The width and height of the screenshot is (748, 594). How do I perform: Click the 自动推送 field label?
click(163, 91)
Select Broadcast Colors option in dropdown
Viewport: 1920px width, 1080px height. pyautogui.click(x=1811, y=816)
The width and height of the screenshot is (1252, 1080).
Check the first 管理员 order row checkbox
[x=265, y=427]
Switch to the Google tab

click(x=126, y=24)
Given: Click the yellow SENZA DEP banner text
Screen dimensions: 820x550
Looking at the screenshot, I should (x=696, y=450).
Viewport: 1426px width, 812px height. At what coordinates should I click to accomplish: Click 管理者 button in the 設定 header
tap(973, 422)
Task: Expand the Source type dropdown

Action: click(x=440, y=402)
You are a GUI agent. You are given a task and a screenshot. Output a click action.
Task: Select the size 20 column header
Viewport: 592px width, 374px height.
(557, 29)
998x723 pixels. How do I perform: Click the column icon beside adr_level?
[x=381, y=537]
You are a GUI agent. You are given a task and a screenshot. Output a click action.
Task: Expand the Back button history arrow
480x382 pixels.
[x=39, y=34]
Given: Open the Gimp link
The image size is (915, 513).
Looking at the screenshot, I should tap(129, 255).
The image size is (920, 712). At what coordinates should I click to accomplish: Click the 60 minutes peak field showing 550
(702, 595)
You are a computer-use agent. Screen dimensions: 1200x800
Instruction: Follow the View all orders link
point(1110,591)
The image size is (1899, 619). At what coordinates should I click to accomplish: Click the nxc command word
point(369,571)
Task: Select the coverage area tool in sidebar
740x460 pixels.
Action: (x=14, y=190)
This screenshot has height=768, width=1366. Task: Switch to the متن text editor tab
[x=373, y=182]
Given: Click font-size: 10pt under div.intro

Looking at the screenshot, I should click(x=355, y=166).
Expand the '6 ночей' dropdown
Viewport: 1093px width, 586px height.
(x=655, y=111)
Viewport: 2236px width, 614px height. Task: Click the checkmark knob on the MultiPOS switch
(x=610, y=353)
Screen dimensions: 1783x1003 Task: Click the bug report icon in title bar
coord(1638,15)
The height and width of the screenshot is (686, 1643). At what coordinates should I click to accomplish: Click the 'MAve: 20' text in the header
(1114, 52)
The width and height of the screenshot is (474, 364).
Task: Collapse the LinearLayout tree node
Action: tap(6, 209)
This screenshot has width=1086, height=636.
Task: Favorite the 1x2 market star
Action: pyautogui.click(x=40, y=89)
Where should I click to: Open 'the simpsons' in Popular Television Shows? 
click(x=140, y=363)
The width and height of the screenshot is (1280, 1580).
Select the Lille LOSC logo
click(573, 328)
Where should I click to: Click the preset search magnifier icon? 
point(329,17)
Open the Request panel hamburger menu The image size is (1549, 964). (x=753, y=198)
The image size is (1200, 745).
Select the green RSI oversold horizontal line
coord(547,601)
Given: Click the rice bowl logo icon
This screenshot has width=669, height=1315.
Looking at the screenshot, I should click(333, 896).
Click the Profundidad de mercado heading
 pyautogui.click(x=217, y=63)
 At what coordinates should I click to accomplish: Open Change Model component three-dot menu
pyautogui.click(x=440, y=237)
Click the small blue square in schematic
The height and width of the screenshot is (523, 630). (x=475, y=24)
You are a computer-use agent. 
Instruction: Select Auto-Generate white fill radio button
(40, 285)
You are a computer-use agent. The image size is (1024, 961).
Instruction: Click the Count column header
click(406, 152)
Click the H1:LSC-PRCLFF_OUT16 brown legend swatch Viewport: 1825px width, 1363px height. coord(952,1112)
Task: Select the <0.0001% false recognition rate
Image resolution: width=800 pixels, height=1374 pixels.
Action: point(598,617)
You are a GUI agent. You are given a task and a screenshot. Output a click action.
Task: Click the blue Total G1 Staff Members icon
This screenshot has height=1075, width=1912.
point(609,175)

━━━

| WHAT YOU SHOULD DO |
Every entry must be quoted exactly as it appears above.

| REPLY |
The width and height of the screenshot is (748, 594). How do I perform: Click the 自动推送 field label?
click(163, 91)
Select Broadcast Colors option in dropdown
Viewport: 1920px width, 1080px height. pyautogui.click(x=1811, y=816)
The width and height of the screenshot is (1252, 1080).
Check the first 管理员 order row checkbox
[x=265, y=427]
Switch to the Google tab

click(x=126, y=24)
Given: Click the yellow SENZA DEP banner text
Screen dimensions: 820x550
Looking at the screenshot, I should (x=696, y=450).
Viewport: 1426px width, 812px height. At what coordinates should I click to accomplish: Click 管理者 button in the 設定 header
tap(973, 422)
Task: Expand the Source type dropdown

Action: click(x=440, y=402)
You are a GUI agent. You are given a task and a screenshot. Output a click action.
Task: Select the size 20 column header
Viewport: 592px width, 374px height.
(557, 29)
998x723 pixels. How do I perform: Click the column icon beside adr_level?
[x=381, y=537]
You are a GUI agent. You are given a task and a screenshot. Output a click action.
Task: Expand the Back button history arrow
480x382 pixels.
[x=39, y=34]
Given: Open the Gimp link
The image size is (915, 513).
Looking at the screenshot, I should tap(129, 255).
The image size is (920, 712). At what coordinates should I click to accomplish: Click the 60 minutes peak field showing 550
(702, 595)
You are a computer-use agent. Screen dimensions: 1200x800
Instruction: Follow the View all orders link
point(1110,591)
The image size is (1899, 619). At what coordinates should I click to accomplish: Click the nxc command word
point(369,571)
Task: Select the coverage area tool in sidebar
740x460 pixels.
Action: (x=14, y=190)
This screenshot has height=768, width=1366. Task: Switch to the متن text editor tab
[x=373, y=182]
Given: Click font-size: 10pt under div.intro

Looking at the screenshot, I should click(x=355, y=166).
Expand the '6 ночей' dropdown
Viewport: 1093px width, 586px height.
(x=655, y=111)
Viewport: 2236px width, 614px height. Task: Click the checkmark knob on the MultiPOS switch
(x=610, y=353)
Screen dimensions: 1783x1003 Task: Click the bug report icon in title bar
coord(1638,15)
The height and width of the screenshot is (686, 1643). At what coordinates should I click to accomplish: Click the 'MAve: 20' text in the header
(1114, 52)
The width and height of the screenshot is (474, 364).
Task: Collapse the LinearLayout tree node
Action: tap(6, 209)
This screenshot has width=1086, height=636.
Task: Favorite the 1x2 market star
Action: pyautogui.click(x=40, y=89)
Where should I click to: Open 'the simpsons' in Popular Television Shows? 
click(x=140, y=363)
The width and height of the screenshot is (1280, 1580).
Select the Lille LOSC logo
click(573, 328)
Where should I click to: Click the preset search magnifier icon? 
point(329,17)
Open the Request panel hamburger menu The image size is (1549, 964). (x=753, y=198)
The image size is (1200, 745).
Select the green RSI oversold horizontal line
coord(547,601)
Given: Click the rice bowl logo icon
This screenshot has width=669, height=1315.
Looking at the screenshot, I should click(333, 896).
Click the Profundidad de mercado heading
 pyautogui.click(x=217, y=63)
 At what coordinates should I click to accomplish: Open Change Model component three-dot menu
pyautogui.click(x=440, y=237)
Click the small blue square in schematic
The height and width of the screenshot is (523, 630). (x=475, y=24)
You are a computer-use agent. 
Instruction: Select Auto-Generate white fill radio button
(40, 285)
You are a computer-use agent. The image size is (1024, 961).
Instruction: Click the Count column header
click(406, 152)
Click the H1:LSC-PRCLFF_OUT16 brown legend swatch Viewport: 1825px width, 1363px height. coord(952,1112)
Task: Select the <0.0001% false recognition rate
Image resolution: width=800 pixels, height=1374 pixels.
Action: point(598,617)
You are a GUI agent. You are given a task and a screenshot. Output a click action.
Task: Click the blue Total G1 Staff Members icon
This screenshot has height=1075, width=1912.
point(609,175)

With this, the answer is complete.